Overview

This trial is active, not recruiting.

Conditions syncope, heart block, conduction disorder of the heart
Treatments pacemaker, implantable loop recorder
Phase phase 4
Sponsor Canadian Institutes of Health Research (CIHR)
Collaborator Vanderbilt University
Start date August 2011
End date May 2017
Trial size 120 participants
Trial identifier NCT01423994, CIHR#230880

Summary

Syncope affects about 50% of Canadians, is the cause of 1 - 2% of all emergency room visits, and probably is responsible for CDN $250 million in health care spending each year. It is associated with decreased quality of life, trauma, loss of employment, and limitations in daily activities. It is a particular problem for older people, partly because of increased frailty, and partly because of a difficult differential diagnosis. One of the causes in older adults is intermittent complete heart block in the setting of bifascicular heart block, but they may also faint due to a variety of tachyarrhythmias, sick sinus syndrome, and several neurally mediated syncopes. Often treatment decisions should be made before the true cause is apparent.
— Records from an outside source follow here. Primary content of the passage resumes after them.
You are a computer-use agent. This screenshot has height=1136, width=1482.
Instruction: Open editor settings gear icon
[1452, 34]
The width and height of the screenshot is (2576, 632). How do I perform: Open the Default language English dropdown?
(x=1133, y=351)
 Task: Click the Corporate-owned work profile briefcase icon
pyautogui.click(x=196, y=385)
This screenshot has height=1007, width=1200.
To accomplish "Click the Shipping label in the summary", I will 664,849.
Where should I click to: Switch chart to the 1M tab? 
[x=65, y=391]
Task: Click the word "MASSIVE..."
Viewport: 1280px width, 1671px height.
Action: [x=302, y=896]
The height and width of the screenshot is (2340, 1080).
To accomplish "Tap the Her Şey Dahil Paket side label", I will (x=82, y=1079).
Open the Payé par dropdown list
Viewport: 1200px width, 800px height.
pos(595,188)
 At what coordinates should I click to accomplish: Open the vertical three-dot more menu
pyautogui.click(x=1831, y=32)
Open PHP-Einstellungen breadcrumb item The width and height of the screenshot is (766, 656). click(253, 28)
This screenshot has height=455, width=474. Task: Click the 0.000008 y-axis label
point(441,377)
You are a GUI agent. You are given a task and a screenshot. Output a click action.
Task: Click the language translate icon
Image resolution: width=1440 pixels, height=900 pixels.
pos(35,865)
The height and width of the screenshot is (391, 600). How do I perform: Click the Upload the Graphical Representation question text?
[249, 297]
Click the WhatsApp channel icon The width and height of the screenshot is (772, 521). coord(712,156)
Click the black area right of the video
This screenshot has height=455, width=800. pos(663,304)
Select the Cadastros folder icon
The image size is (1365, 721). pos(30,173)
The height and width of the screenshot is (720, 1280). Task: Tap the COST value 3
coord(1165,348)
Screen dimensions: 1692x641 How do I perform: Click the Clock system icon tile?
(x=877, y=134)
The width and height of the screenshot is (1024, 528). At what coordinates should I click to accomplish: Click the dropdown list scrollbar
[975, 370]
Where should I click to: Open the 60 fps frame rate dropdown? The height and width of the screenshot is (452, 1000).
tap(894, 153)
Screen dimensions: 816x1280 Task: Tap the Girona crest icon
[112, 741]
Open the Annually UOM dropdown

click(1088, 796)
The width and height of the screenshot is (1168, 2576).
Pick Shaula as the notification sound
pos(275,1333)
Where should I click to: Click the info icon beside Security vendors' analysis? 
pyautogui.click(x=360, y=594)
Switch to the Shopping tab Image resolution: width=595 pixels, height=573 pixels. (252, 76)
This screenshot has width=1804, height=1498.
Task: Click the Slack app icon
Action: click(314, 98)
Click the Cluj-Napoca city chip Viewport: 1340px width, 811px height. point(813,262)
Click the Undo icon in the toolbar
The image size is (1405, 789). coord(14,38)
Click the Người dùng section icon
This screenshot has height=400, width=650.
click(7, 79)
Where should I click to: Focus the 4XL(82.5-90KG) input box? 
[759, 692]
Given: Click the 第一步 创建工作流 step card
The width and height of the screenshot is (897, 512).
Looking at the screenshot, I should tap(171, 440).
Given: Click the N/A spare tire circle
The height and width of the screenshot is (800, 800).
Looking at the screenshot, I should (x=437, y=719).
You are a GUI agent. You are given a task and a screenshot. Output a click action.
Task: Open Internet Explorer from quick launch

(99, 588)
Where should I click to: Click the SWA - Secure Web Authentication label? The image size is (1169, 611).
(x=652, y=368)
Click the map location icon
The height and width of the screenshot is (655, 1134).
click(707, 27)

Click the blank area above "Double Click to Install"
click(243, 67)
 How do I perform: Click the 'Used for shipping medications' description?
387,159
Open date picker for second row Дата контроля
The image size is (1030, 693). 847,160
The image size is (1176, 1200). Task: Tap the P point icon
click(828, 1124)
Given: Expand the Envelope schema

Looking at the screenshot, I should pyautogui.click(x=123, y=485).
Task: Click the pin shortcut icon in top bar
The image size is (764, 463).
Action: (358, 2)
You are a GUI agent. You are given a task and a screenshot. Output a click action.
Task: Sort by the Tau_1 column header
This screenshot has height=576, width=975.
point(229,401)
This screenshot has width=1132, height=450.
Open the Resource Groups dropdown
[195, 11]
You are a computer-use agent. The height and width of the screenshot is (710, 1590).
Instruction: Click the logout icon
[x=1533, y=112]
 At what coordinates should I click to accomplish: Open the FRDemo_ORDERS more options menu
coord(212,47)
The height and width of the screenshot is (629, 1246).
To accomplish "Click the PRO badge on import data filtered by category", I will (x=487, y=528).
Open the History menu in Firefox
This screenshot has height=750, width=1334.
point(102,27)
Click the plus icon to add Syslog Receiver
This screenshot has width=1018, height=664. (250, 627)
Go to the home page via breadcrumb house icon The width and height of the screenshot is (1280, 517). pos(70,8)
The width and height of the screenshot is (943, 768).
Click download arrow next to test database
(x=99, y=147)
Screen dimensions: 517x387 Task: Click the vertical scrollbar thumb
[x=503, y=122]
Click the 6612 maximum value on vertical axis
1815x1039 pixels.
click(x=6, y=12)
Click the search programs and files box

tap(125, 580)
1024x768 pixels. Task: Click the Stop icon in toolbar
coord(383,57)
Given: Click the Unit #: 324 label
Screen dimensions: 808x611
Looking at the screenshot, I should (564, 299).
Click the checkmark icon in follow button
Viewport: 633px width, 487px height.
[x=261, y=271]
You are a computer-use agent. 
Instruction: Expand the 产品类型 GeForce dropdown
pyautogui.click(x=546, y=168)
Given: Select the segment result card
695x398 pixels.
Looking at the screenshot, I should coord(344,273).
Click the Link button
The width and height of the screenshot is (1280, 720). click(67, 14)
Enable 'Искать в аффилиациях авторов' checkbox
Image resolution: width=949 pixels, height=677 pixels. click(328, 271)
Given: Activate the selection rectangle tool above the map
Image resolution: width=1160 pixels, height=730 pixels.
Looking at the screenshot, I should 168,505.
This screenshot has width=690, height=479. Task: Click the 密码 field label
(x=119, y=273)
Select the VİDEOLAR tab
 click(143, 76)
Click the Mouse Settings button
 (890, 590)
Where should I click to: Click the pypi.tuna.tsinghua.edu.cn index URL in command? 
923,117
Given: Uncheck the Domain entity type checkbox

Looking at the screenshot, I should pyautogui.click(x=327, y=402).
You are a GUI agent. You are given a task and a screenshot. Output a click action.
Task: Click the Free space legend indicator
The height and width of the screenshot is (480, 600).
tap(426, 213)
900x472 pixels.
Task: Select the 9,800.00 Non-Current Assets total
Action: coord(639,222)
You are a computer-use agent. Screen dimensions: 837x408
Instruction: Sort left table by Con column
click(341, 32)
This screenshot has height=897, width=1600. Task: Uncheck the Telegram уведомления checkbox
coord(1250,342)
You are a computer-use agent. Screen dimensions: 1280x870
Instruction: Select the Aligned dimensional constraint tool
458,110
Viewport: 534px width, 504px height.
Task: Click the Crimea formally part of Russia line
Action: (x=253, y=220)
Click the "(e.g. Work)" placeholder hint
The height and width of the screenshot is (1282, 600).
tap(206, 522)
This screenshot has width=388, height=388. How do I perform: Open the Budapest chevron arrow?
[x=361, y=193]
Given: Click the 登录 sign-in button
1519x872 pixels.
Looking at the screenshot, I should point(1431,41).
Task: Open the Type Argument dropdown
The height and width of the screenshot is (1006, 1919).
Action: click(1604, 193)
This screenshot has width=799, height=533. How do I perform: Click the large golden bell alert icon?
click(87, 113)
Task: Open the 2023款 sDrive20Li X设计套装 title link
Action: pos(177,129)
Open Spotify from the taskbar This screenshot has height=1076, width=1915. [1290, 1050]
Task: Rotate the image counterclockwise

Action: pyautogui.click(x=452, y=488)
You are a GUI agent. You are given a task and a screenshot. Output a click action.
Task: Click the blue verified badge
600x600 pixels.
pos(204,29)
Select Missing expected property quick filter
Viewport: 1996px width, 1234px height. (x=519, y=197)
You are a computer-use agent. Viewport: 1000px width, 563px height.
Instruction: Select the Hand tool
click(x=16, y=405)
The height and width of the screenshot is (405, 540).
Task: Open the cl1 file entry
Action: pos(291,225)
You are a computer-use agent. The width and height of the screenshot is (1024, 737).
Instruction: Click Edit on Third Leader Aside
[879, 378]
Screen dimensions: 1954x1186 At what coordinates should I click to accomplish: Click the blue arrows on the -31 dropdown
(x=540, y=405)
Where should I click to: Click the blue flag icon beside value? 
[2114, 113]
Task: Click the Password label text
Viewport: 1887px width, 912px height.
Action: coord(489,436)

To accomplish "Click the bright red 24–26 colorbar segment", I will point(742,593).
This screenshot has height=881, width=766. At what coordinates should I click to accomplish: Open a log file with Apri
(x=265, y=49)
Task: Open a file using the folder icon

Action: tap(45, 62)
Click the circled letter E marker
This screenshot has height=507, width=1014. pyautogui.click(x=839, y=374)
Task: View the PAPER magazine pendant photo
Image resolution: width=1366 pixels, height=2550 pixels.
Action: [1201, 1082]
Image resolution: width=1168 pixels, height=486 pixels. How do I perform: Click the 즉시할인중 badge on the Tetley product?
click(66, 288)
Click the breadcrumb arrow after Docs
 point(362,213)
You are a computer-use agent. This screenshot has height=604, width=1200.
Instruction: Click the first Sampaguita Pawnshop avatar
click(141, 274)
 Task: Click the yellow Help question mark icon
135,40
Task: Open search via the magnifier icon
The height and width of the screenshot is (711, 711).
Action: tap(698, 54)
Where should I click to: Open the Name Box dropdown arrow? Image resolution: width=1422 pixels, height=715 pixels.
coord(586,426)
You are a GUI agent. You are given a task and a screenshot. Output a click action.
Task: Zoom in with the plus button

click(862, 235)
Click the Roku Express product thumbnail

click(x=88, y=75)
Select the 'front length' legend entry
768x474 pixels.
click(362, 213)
United States No locations recruiting
Other Countries No locations recruiting

Study Design

Allocation randomized
Endpoint classification safety/efficacy study
Intervention model parallel assignment
Masking open label
Primary purpose treatment
Arm
(Active Comparator)
implantable loop recorder
The implantable loop recorder will be programmed for automatic detection using settings of Low Heart Rate <50 bpm, High Heart Rate >165 bpm, and Pause > 3 seconds.
(Active Comparator)
pacemaker
A single or dual chamber pacemaker will be implanted according to the manufacturer's instructions for use with standard techniques. Either a single or dual chamber pacemaker will be permitted according to local practice unless the patient is in chronic or persistent atrial fibrillation, in which case a single chamber pacemaker will be used. The pacemaker configuration will be at the discretion of the investigator. Single chamber ventricular pacemakers will be programmed to activity responsiveness off in VVI mode, rates 50-120 bpm. Dual chamber pacemaker programming will be to DDD mode (50-120) with mode switch on.

Primary Outcomes

Measure
The primary outcome measure will be a composite of Major Adverse Study-Related Events (MASRE) in a 2-year observation period.
time frame: 2 years

Secondary Outcomes

Measure
Secondary outcome measures will include total number of syncopal spells.
time frame: 2 years
Secondary outcome measures will include the likelihood of a first recurrence of syncope.
time frame: 2 years
Secondary outcome measures will include the physical trauma due to syncope.
time frame: 2 years
Secondary outcome measures will include quality of life of the participants.
time frame: 2 years

Eligibility Criteria

Male or female participants of any age.

Inclusion Criteria: -Patients are eligible if they have: - >1 syncopal spell within 1 year preceding enrollment, and - bifascicular block on a 12-lead ECG, and - Age > 50 years and - written informed consent. Syncope will be defined based on history using a standardized form. Exclusion Criteria: -Patients will be excluded if they have criteria related to study strategies, including: 1. previous pacemaker, ICD, or Implantable Loop Recorder in situ, 2. ACC/AHA/HRS Class I indication for permanent pacing or ICD implantation, 3. left ventricular ejection fraction < 35% mandating ICD therapy, 4. contra-indication to a transvenous pacemaker such as artificial tricuspid valve or active sepsis. -Patients will also be excluded if a potential competing cause of syncope poses a threat to life, such as: 5. hypertrophic cardiomyopathy, 6. documented sustained ventricular tachycardia or 7. inducible, sustained monomorphic ventricular tachycardia on EP study. -They will be excluded if they have: 8. a history of myocardial infarction within 3 months prior to enrollment, and 9. a major chronic co-morbid medical condition that would preclude 24 months of follow-up.

Additional Information

Official title Syncope: Pacing or Recording in the Later Years (SPRITELY)
Principal investigator Robert S Sheldon, MD, PhD
Description There are two general approaches to the patient with syncope and bifascicular block, a common substrate for intermittent heart block. The first is to assume that intermittent heart block is the cause, and simply implant a pacemaker. The second is to implant a digital ECG loop recorder with a lifespan of 2 - 3 years, determine the rhythm abnormalities during the next faint, and treat accordingly. Both approaches expose patients to a risk of fainting and its sequelae, and both carry device-related complications.Which approach is superior is unknown.
Trial information was received from ClinicalTrials.gov and was last updated in August 2016.
Information provided to ClinicalTrials.gov by University of Calgary.